- _Task instructions_
Please reproduce the profile of Maya Calé-Benzoor below in full, word for word.

— START OF Document segment —

Maya Calé-Benzoor

Personal information
- Nationality: Israel
- Born: מיה קלה-בנצור September 5, 1958 (age 67)

Sport
- Sport: Track & field
- Event(s): 100 metre dash; long jump; triple jump
- College team: Northern Arizona University

Achievements and titles
- Personal bests: 100 metre dash: 12.19 (1977); long jump: 6.27 (1984);

Medal record
Track and field
Representing Israel
Maccabiah Games
| Gold medal – first place | 1981 Israel | Women's long jump |
European Masters’ Championships
| Bronze medal – third place | 2001 | Women's triple jump |

= Maya Calé-Benzoor =

Israeli athletics competitor

Maya Calé-Benzoor (also "Kalle-Bentzur"; מיה קלה-בנצור; born September 5, 1958) is an Israeli former Olympic runner and long jumper.

Calé-Benzoor set the Israeli indoor long jump record (6.13 metres). She was a medalist at the 1973 Maccabiah Games, and at the 1981 Maccabiah Games she won the gold medal in the long jump. She won a bronze medal in the triple jump at the European Masters’ Championships in 2001.

She was born in Israel, and is Jewish.

==Education==
Calé-Benzoor has a B.Ed. in Physical Education from Northern Arizona University (1984), where she set the school outdoor long jump record at 20 ft 6 in, NAU records in both the women's indoor and outdoor long (20' 6".00) and triple jumps (41' 3".75), and 40' 5".00 in the indoor triple jump. She placed third in the triple jump at the 1984 NCAA Division I Outdoor Track and Field Championships meet. Calé-Benzoor was an NCAA All American in 1984. In 1989 she was inducted into the NAU Athletic Hall of Fame.

— END OF Document segment —
— START OF Dataset excerpts —

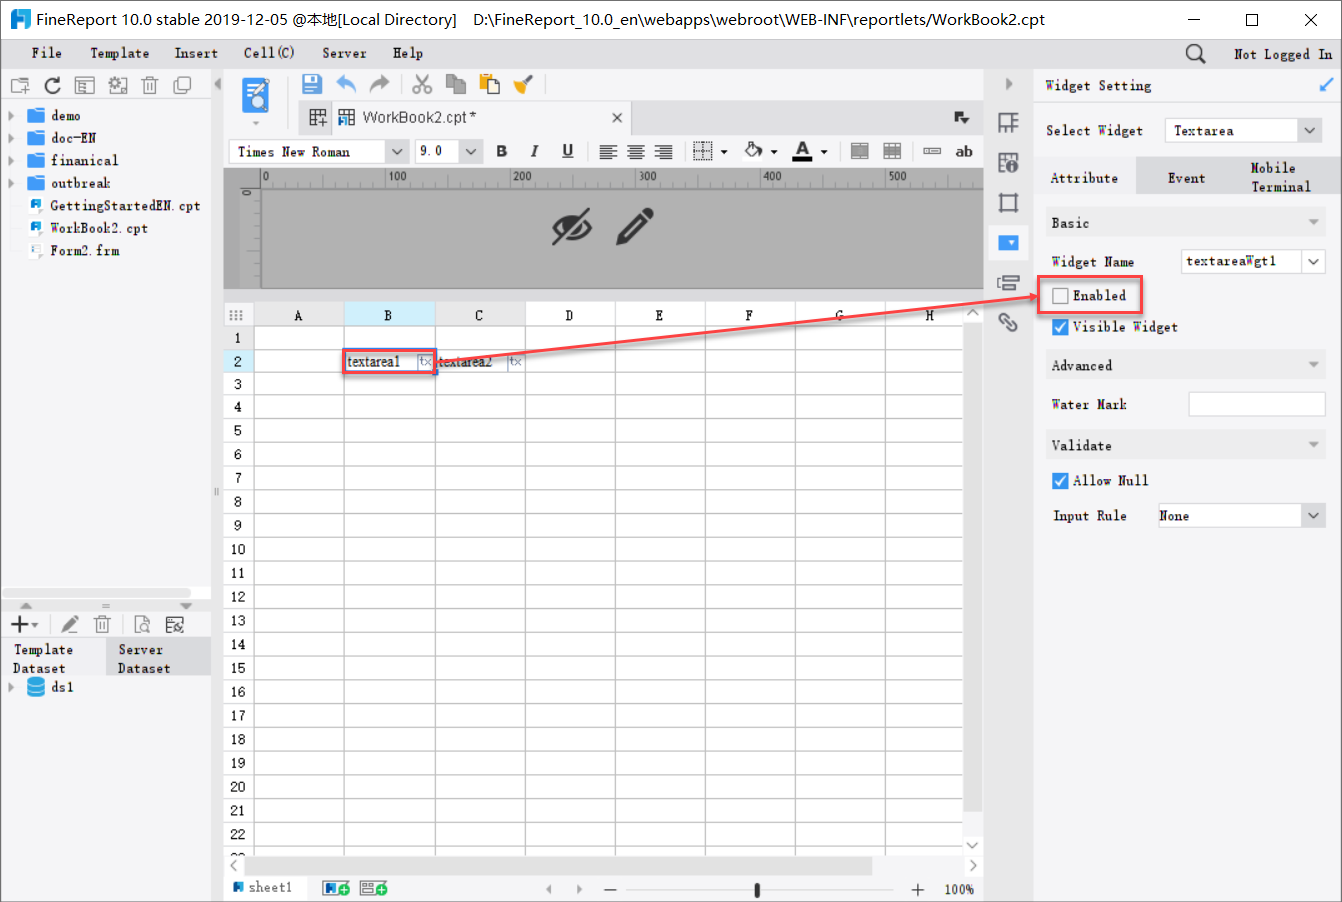Click the Undo button

tap(347, 84)
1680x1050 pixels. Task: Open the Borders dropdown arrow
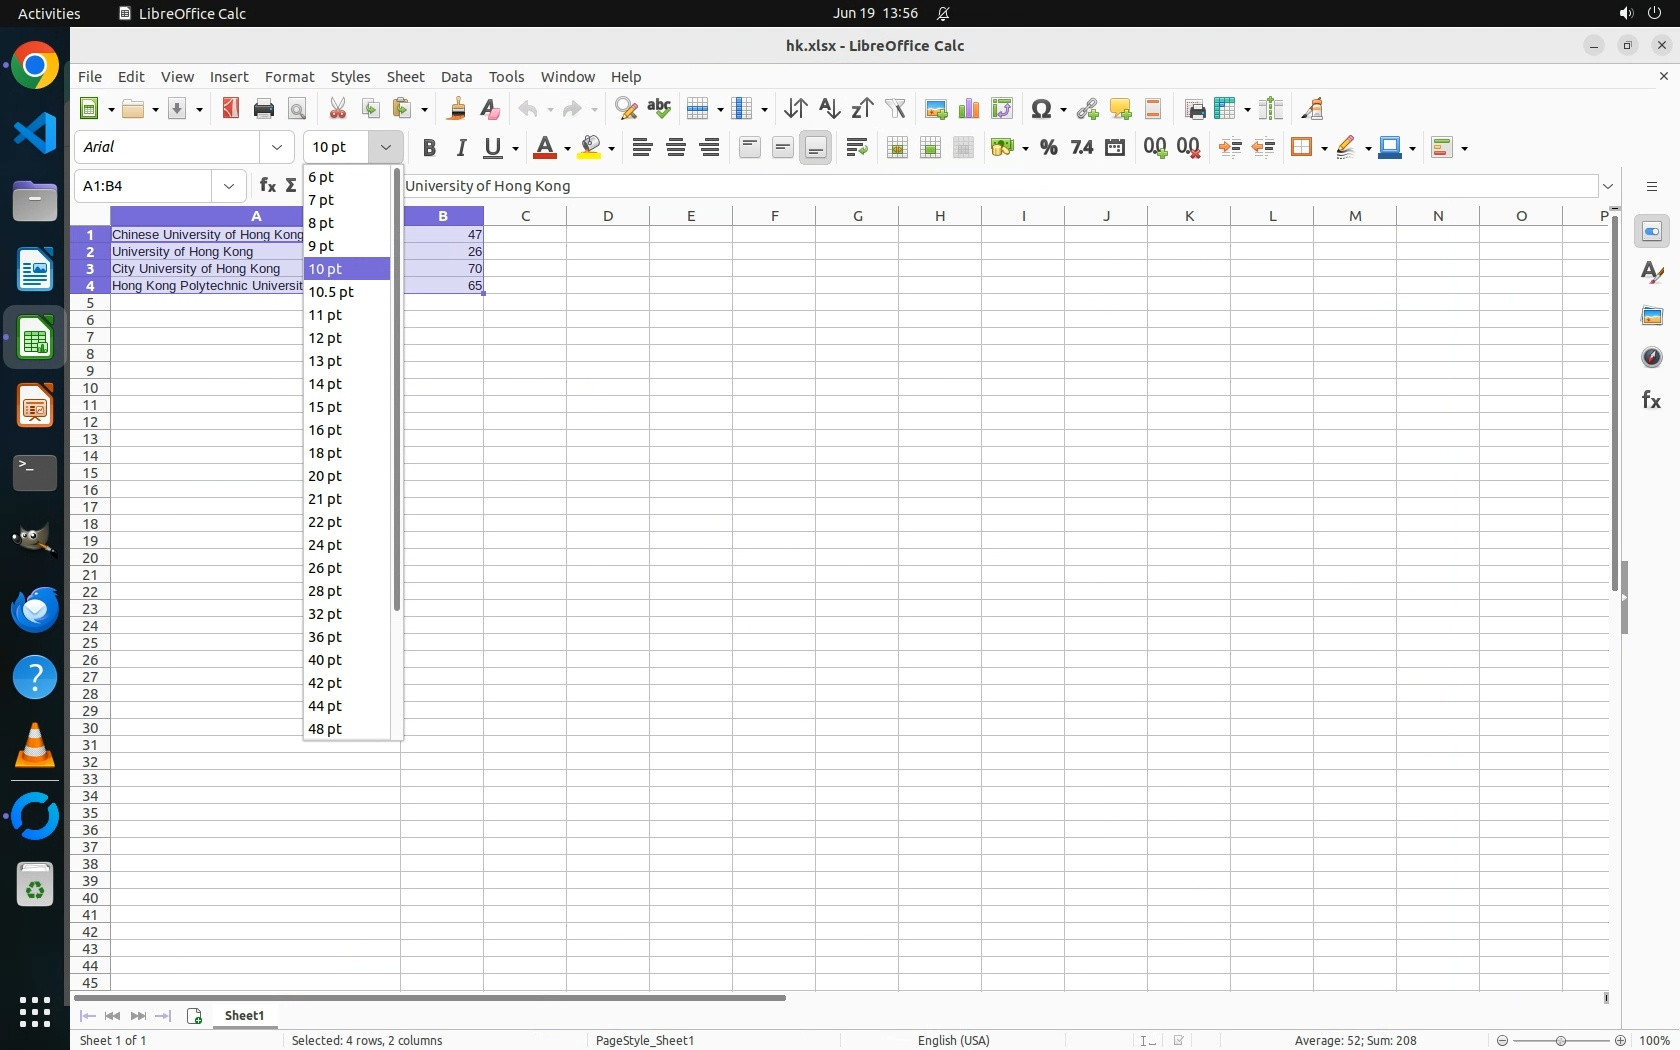tap(1322, 149)
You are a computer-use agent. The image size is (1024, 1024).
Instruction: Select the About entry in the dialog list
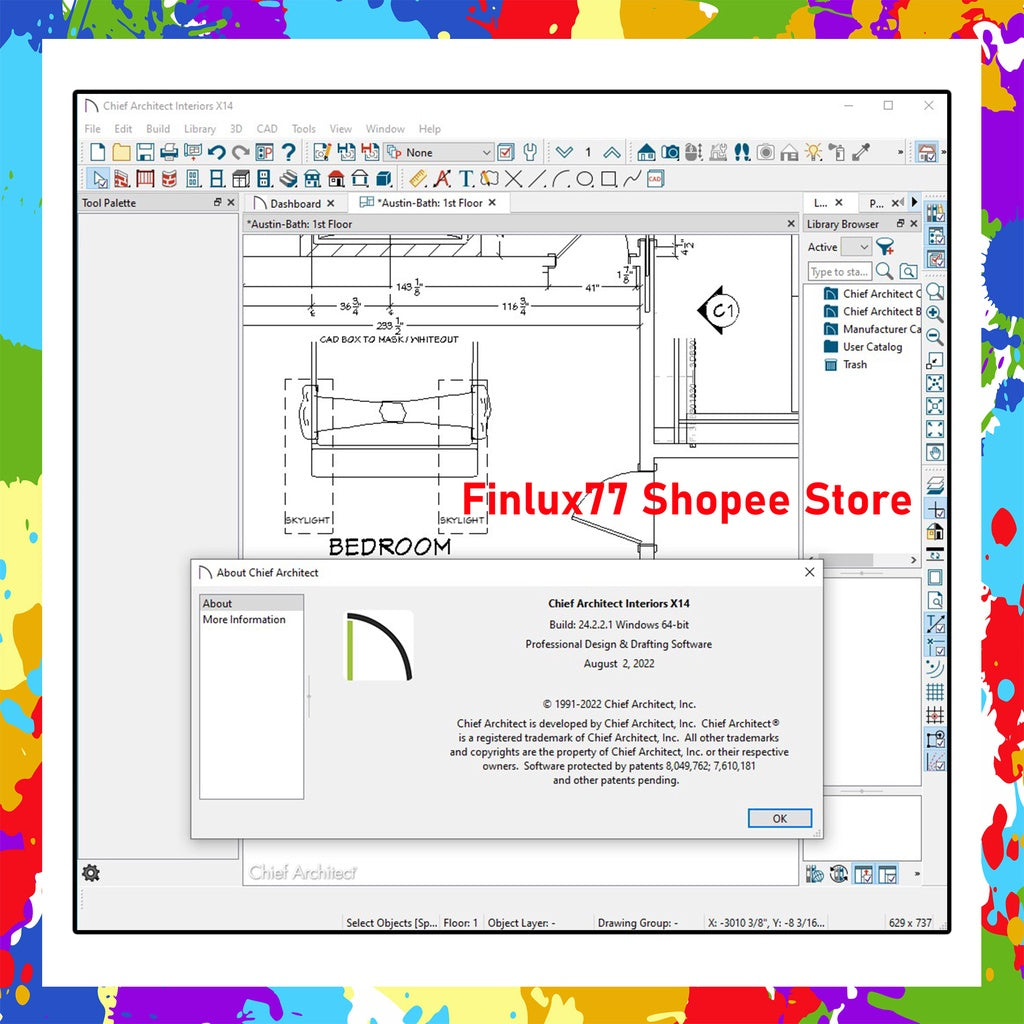coord(218,603)
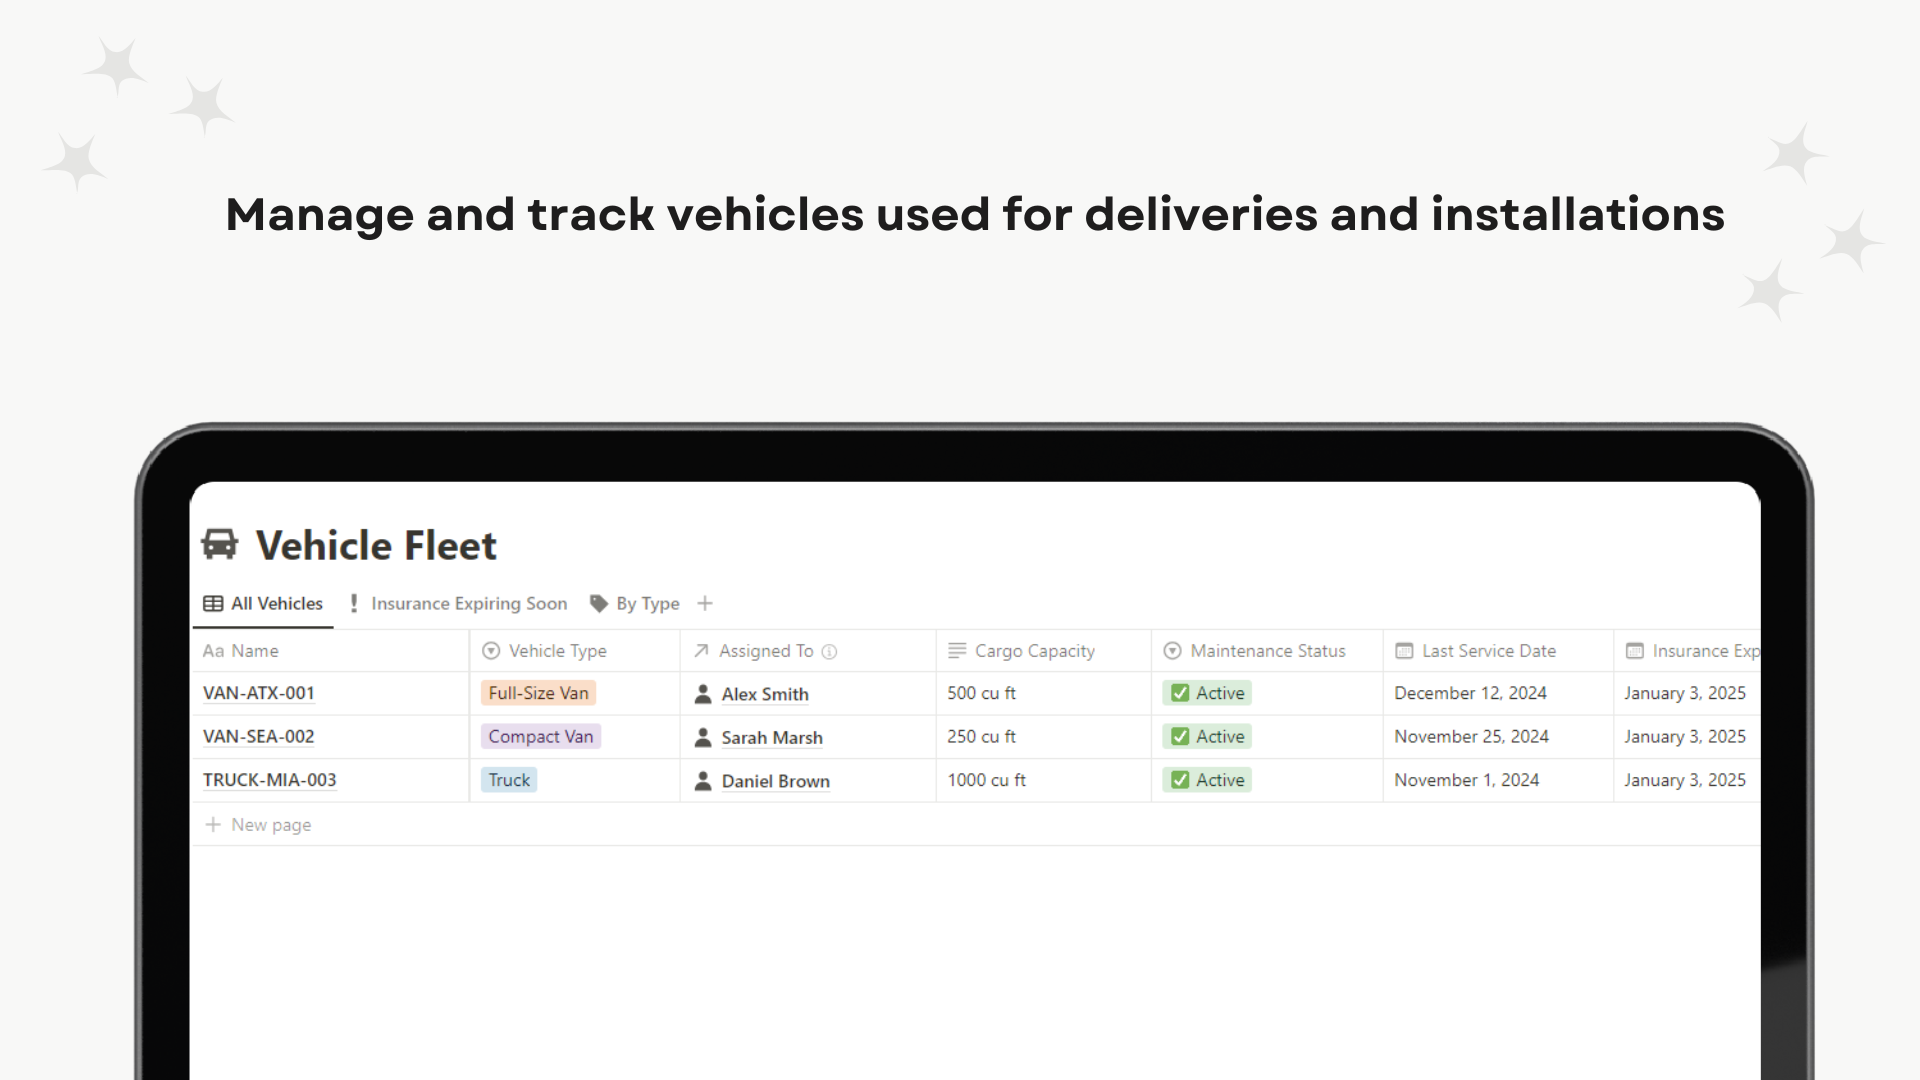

— END OF Dataset excerpts —

- _Exercise solution_
Maya Calé-Benzoor

Personal information
- Nationality: Israel
- Born: מיה קלה-בנצור September 5, 1958 (age 67)

Sport
- Sport: Track & field
- Event(s): 100 metre dash; long jump; triple jump
- College team: Northern Arizona University

Achievements and titles
- Personal bests: 100 metre dash: 12.19 (1977); long jump: 6.27 (1984);

Medal record
Track and field
Representing Israel
Maccabiah Games
| Gold medal – first place | 1981 Israel | Women's long jump |
European Masters’ Championships
| Bronze medal – third place | 2001 | Women's triple jump |

= Maya Calé-Benzoor =

Israeli athletics competitor

Maya Calé-Benzoor (also "Kalle-Bentzur"; מיה קלה-בנצור; born September 5, 1958) is an Israeli former Olympic runner and long jumper.

Calé-Benzoor set the Israeli indoor long jump record (6.13 metres). She was a medalist at the 1973 Maccabiah Games, and at the 1981 Maccabiah Games she won the gold medal in the long jump. She won a bronze medal in the triple jump at the European Masters’ Championships in 2001.

She was born in Israel, and is Jewish.

==Education==
Calé-Benzoor has a B.Ed. in Physical Education from Northern Arizona University (1984), where she set the school outdoor long jump record at 20 ft 6 in, NAU records in both the women's indoor and outdoor long (20' 6".00) and triple jumps (41' 3".75), and 40' 5".00 in the indoor triple jump. She placed third in the triple jump at the 1984 NCAA Division I Outdoor Track and Field Championships meet. Calé-Benzoor was an NCAA All American in 1984. In 1989 she was inducted into the NAU Athletic Hall of Fame.